-- Data shown --
════════════════
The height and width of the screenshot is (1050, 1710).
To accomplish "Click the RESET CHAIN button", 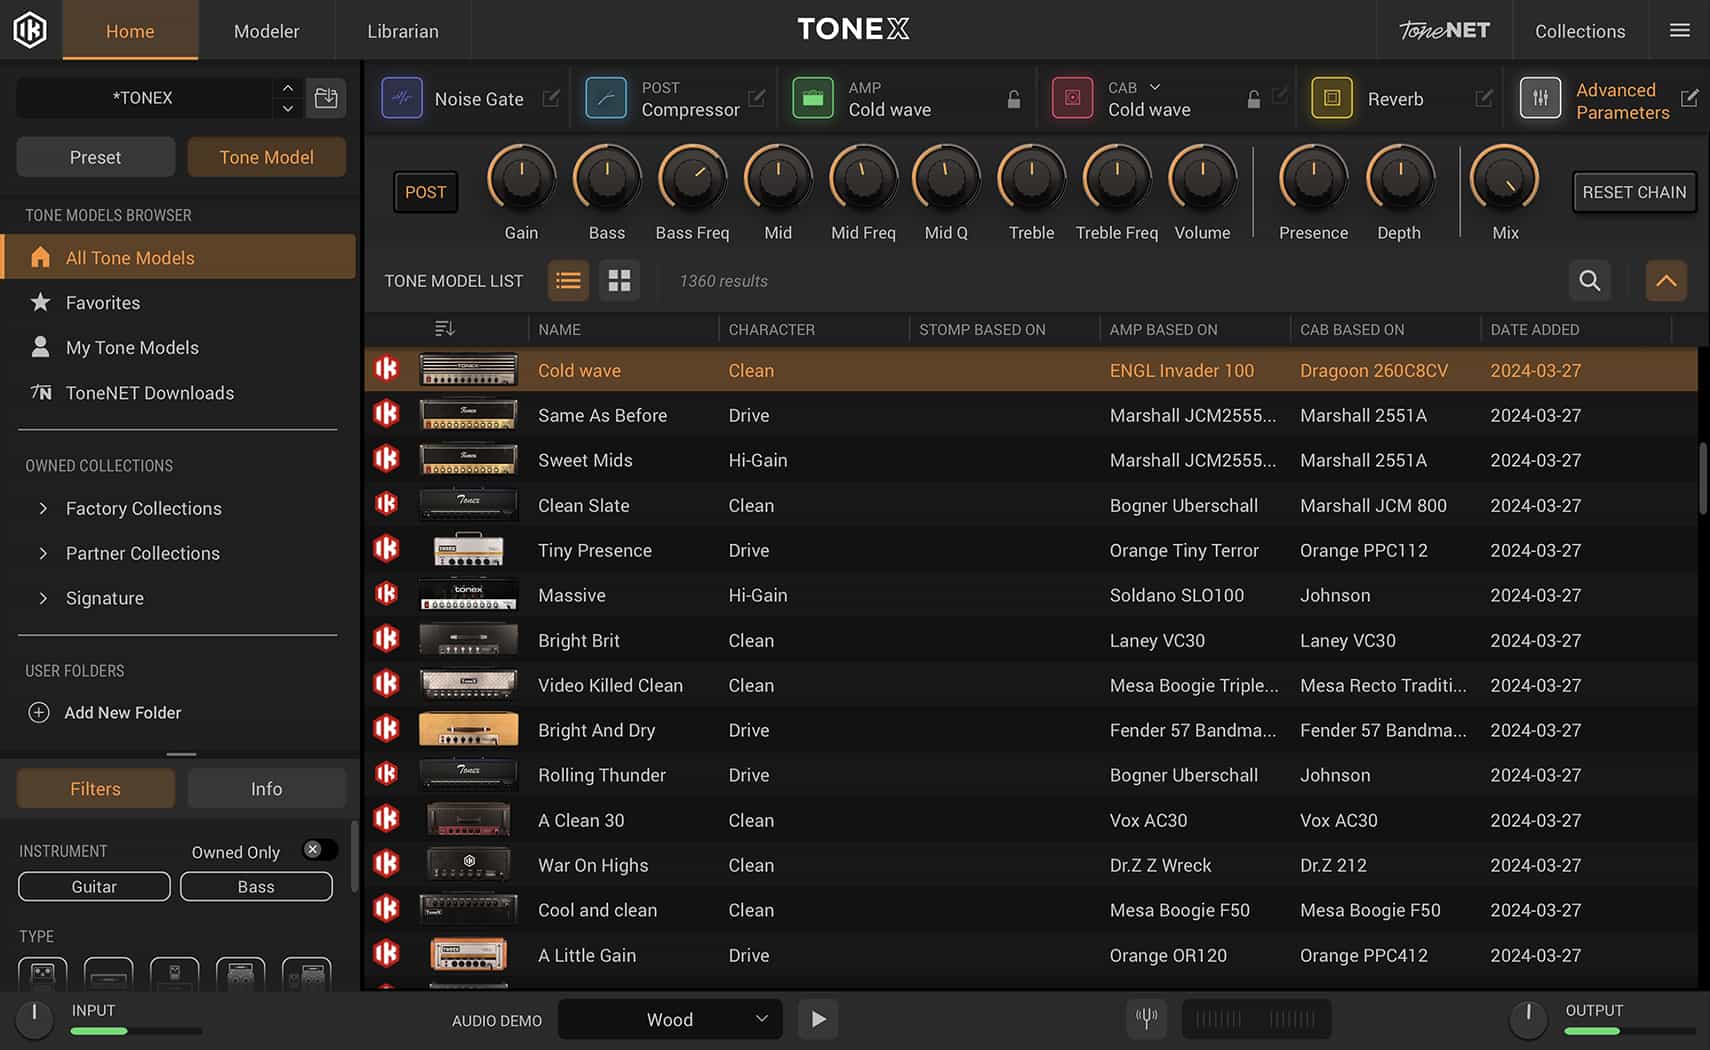I will click(1633, 191).
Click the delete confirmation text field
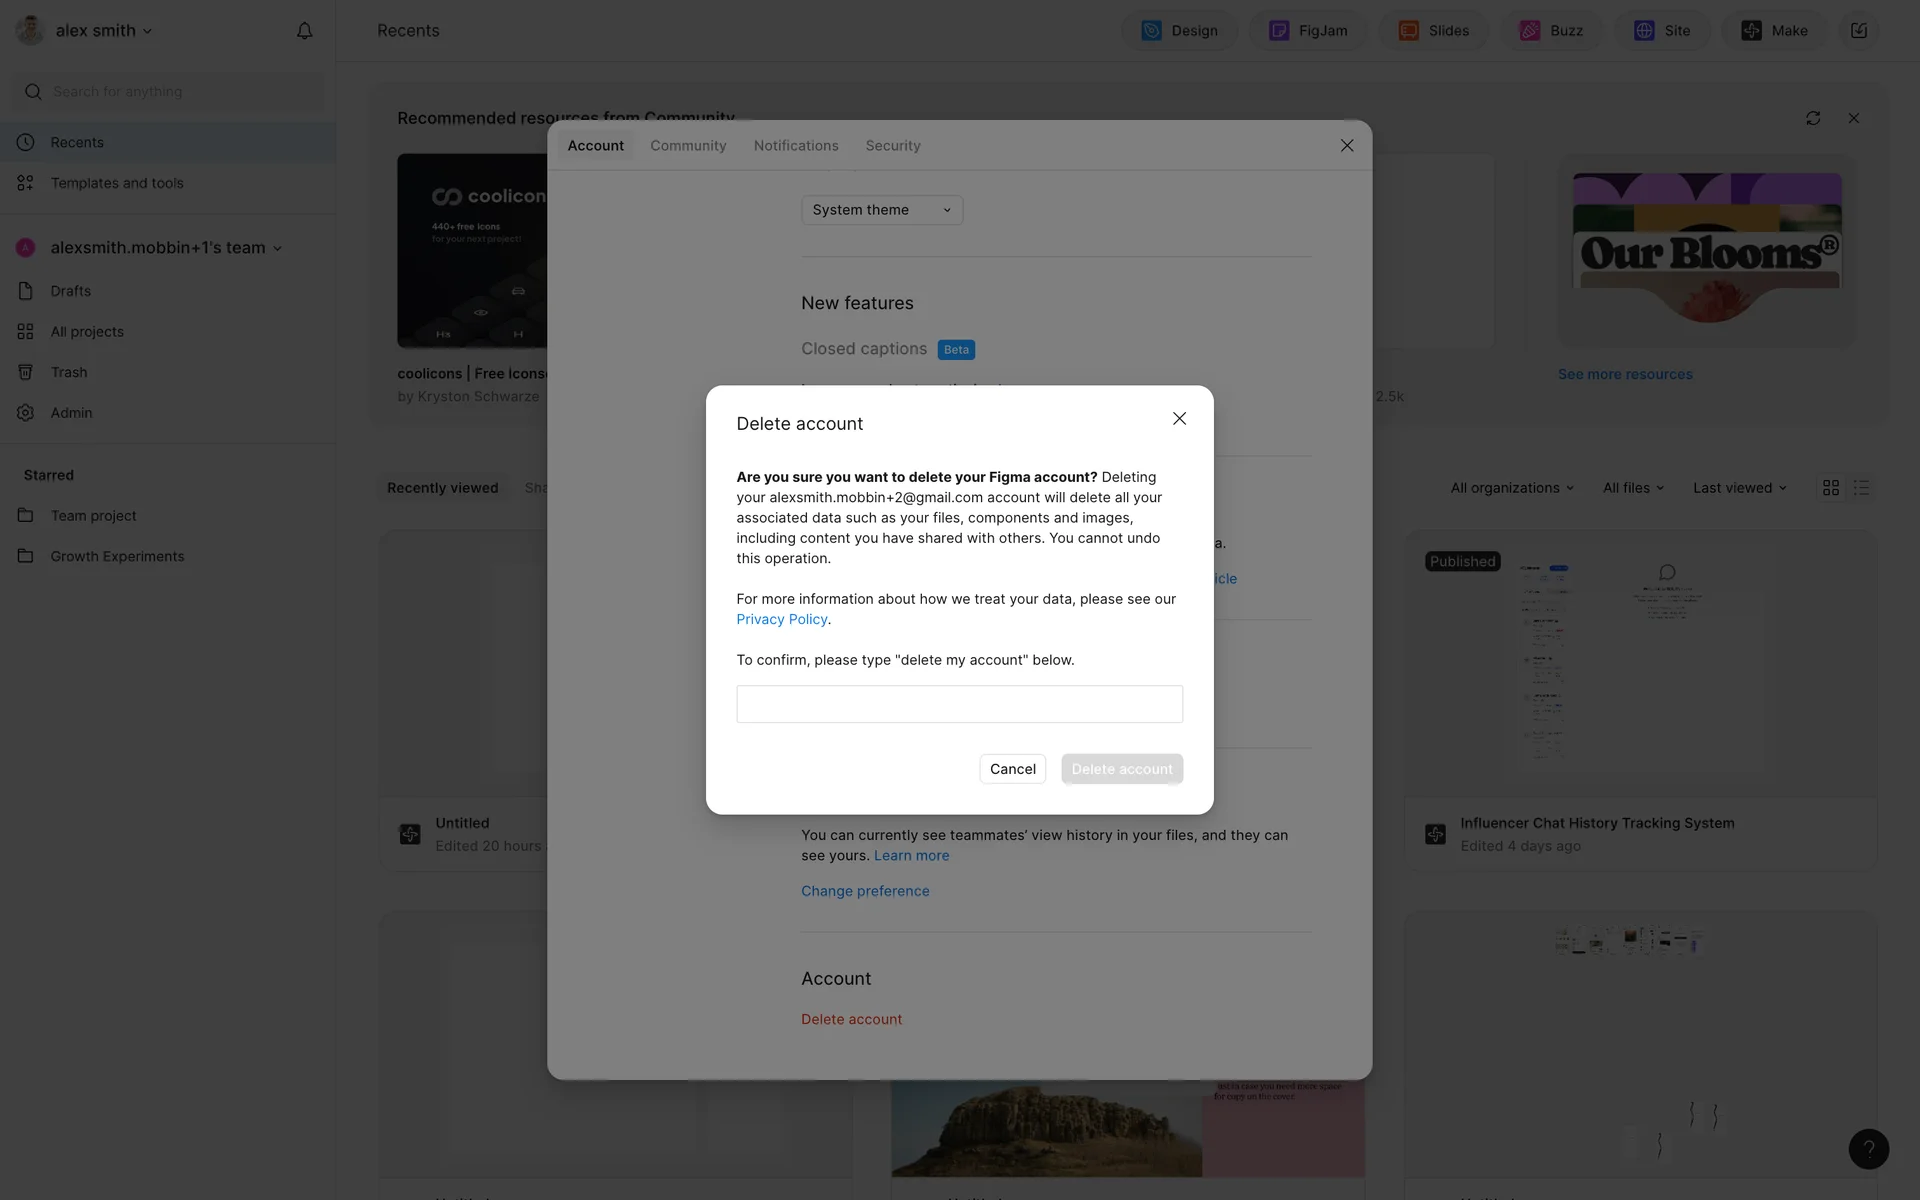 pos(959,704)
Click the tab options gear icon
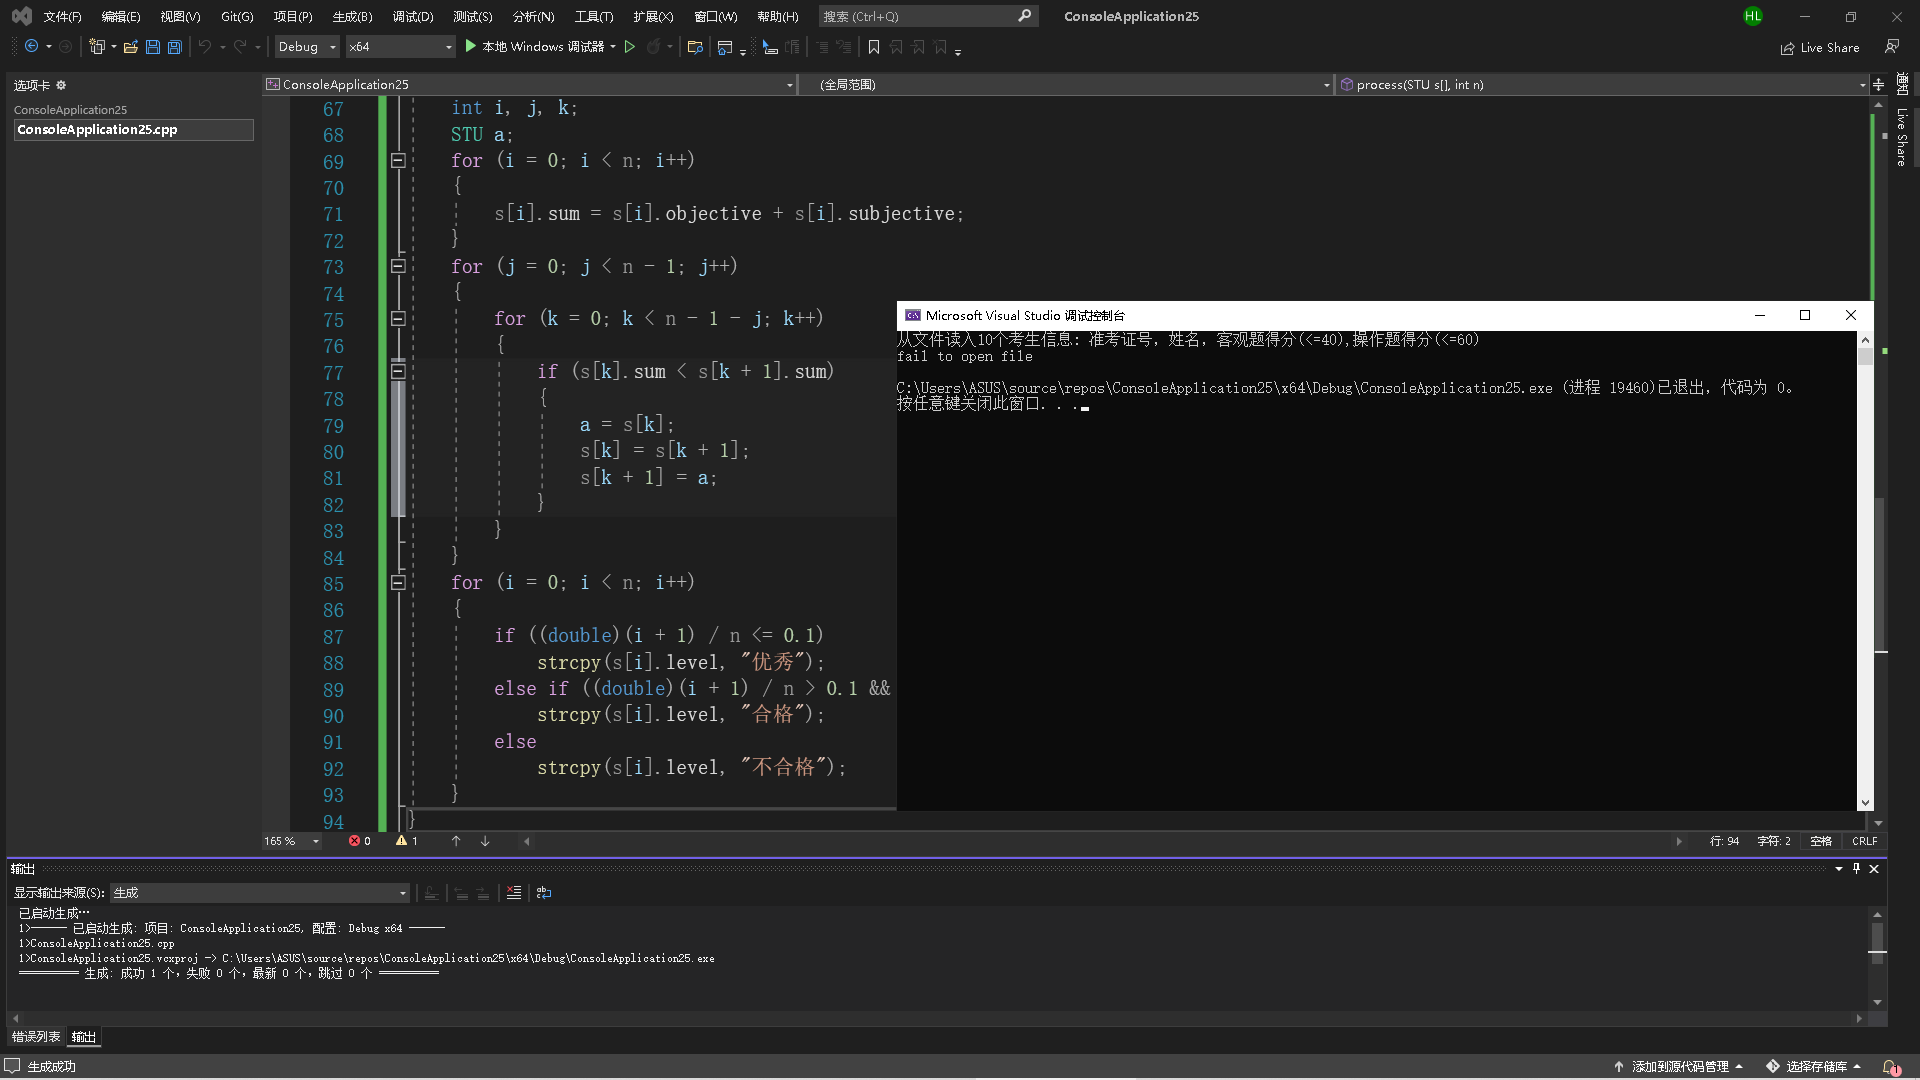The width and height of the screenshot is (1920, 1080). tap(61, 85)
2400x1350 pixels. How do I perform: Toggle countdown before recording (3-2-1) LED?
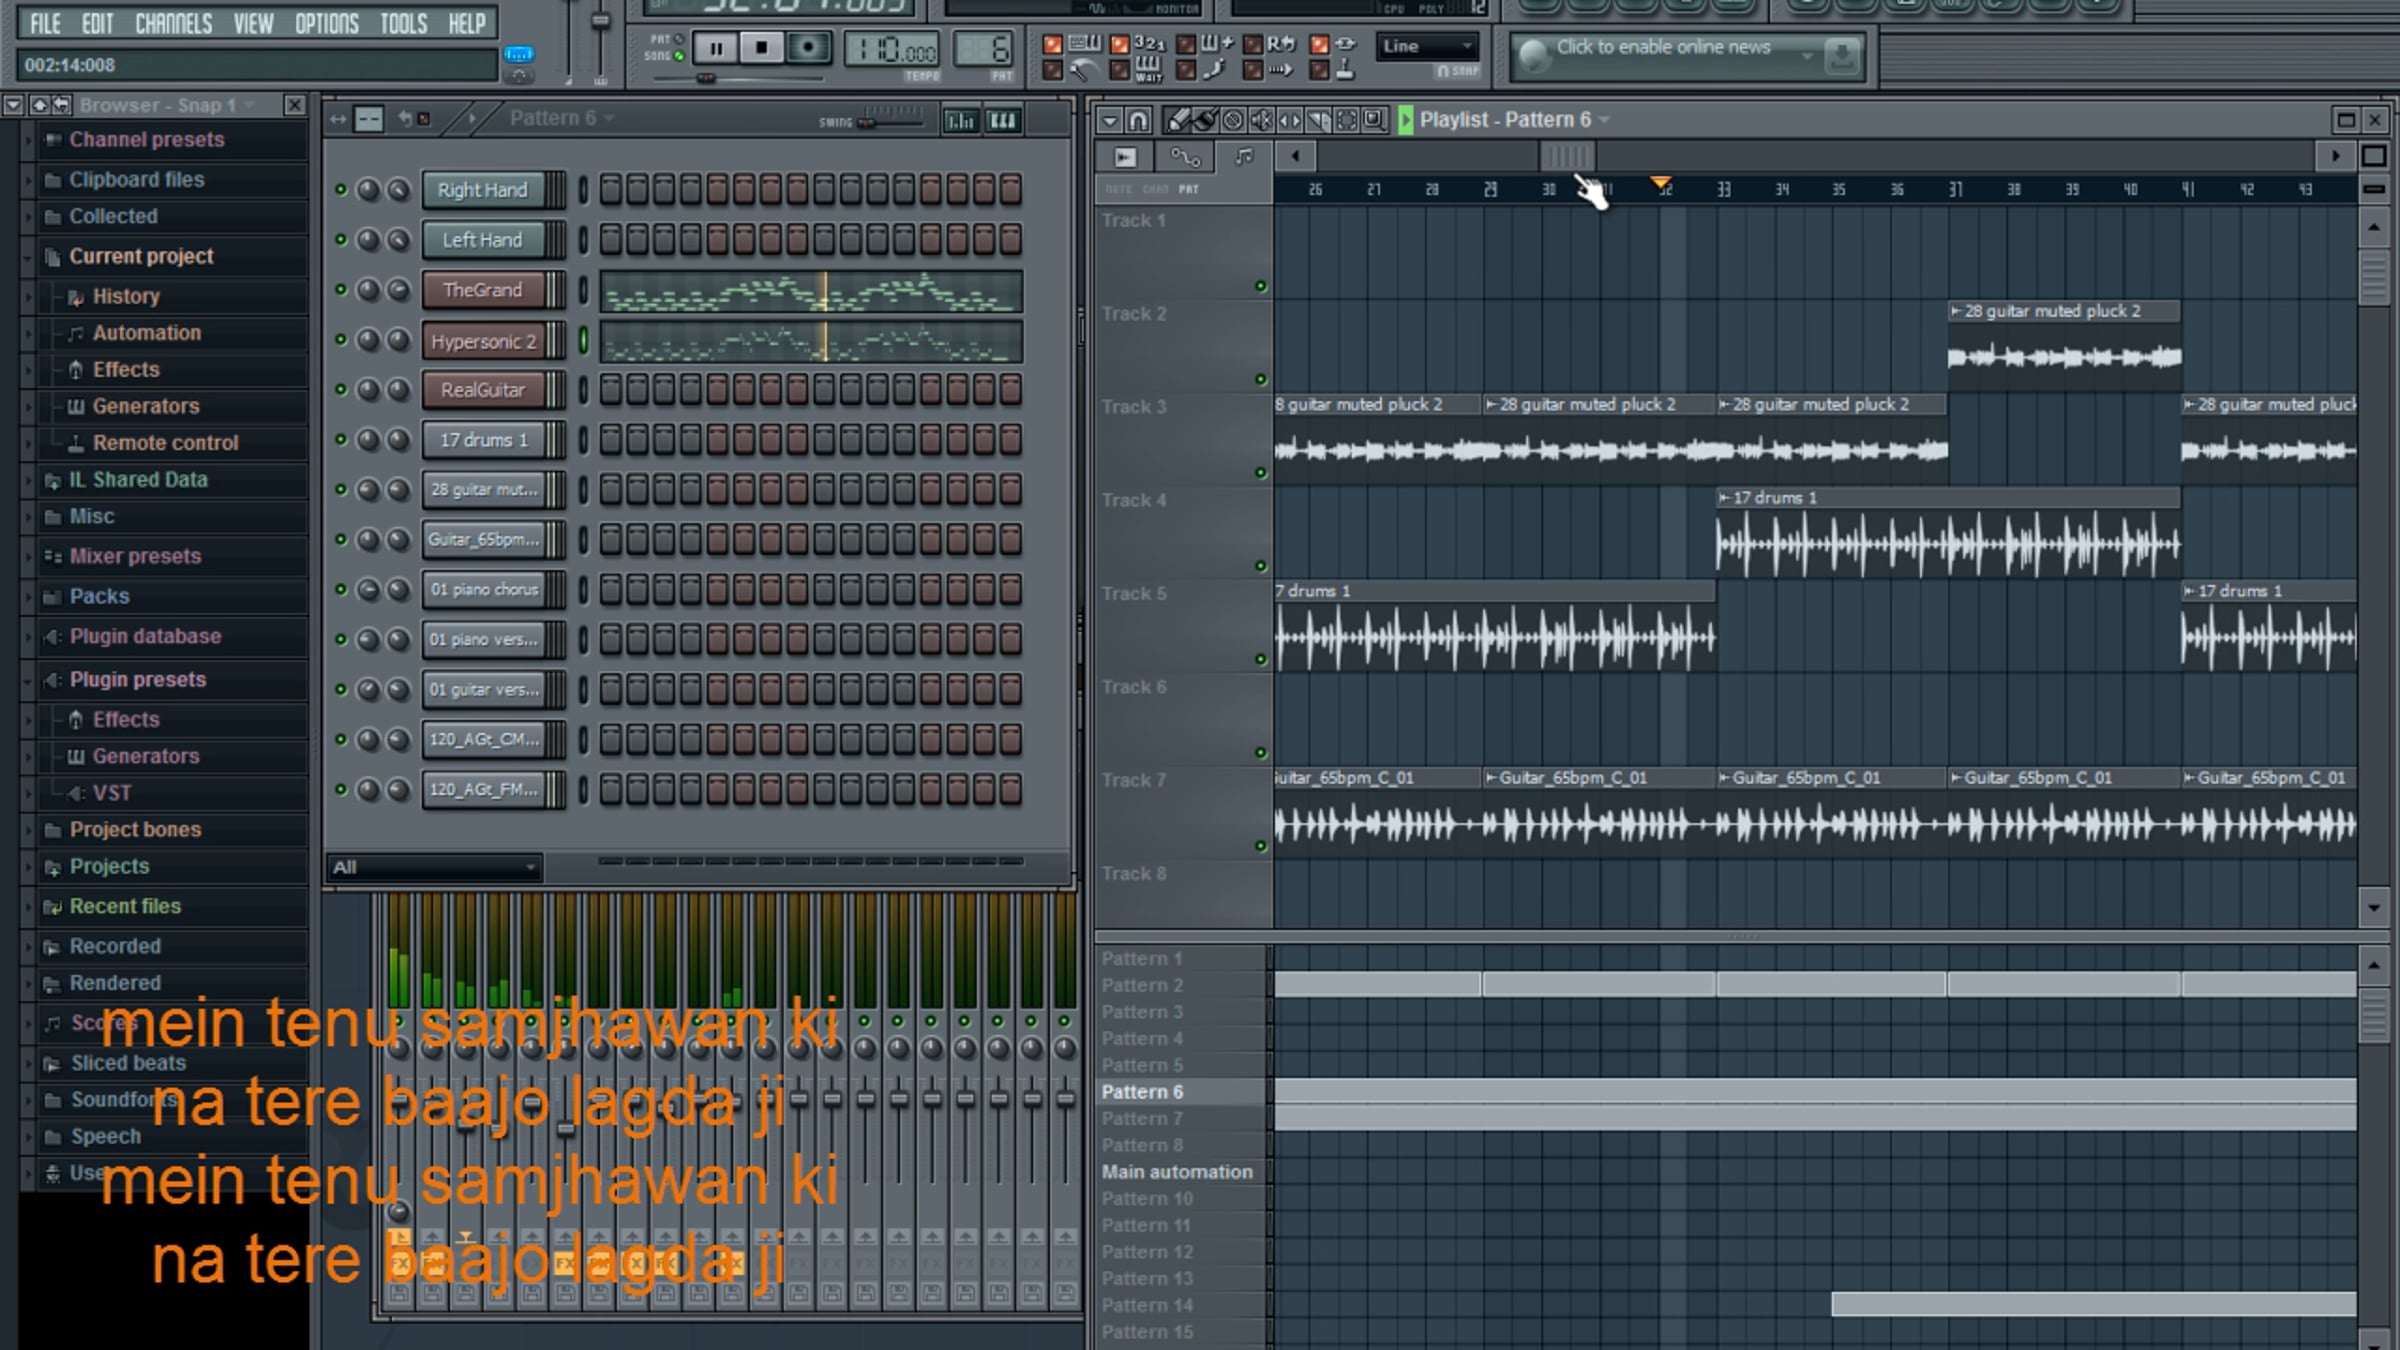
════════════════
Your copy should consist only of the lines from the line holding "Click the tab options gear icon" through the final line of the listing above, both included, with all pictures omitted.

-- Reply to the task --
Click the tab options gear icon
The width and height of the screenshot is (1920, 1080). tap(61, 85)
2400x1350 pixels. How do I perform: Toggle countdown before recording (3-2-1) LED?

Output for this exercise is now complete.